The National Coalition of Black Lung & Respiratory Disease Clinics was "hopeful" the 2014 dust limits will reduce disease rates but urged MSHA to tackle silica.

"The long term murder rate of black lung and silicosis remains a preventable current reality," retired MSHA attorney Ned Fitch wrote in his comment. "The limits should be as low as possible."

‘Hierarchy of controls’

Commenters urged MSHA to adopt the Occupational Safety and Health Administration’s silica threshold.

The standard, recommended by the National Institute for Occupational Safety and Health since 1974, would cut the maximum silica exposure level in half.

But MSHA’s Zatezalo argued his agency cannot use the rule because OSHA allows the use of personal protective equipment to reach compliance.

Currently, mining companies must use engineering controls — ventilation, water sprays, etc. — to control dust. Federal mining laws forbid the use of technology like respirators as a substitute.

Industry wants to rework that "hierarchy of controls."

"We believe more can be done," wrote the National Mining Association’s safety director, Tom Harmon, in comments for the trade association.

"The time has long since passed for MSHA and public policy makers to ensure that supplemental controls can be used for compliance purposes to control miners’ dust exposures," Harmon wrote.

The Mining Coalition, an informal group of non-coal companies, commented that powered, air-purifying respirators and supplied-air helmets have evolved and should no longer be the "last-choice method of protection."

"All tools should be available to the operator to comply," the Industrial Minerals Association-North America wrote separately.

Industry also drew a stark line between coal and non-coal mines.

"We are not aware of, nor has MSHA indicated any increase in the prevalence of silicosis within the [metal/non-metal] mining industry," soda ash company Solvay wrote in its comment.

The Portland Cement Association, a national trade group, added: "There can be no one-size-fits-all definition of what is economically and technically feasible."

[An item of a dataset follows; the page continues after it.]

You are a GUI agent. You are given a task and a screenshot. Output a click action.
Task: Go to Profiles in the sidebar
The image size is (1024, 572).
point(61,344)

But the United Steelworkers said technology will make silica no less of a threat.

"Any new silica standard should apply to all workers under MSHA’s jurisdiction," the union argued.

The American Thoracic Society has diagnosed pneumoconiosis even for miners who wore respirators.

"We urge that respirators only be relied upon when all other methods to control dust exposure have been exhausted," the lung doctors group wrote.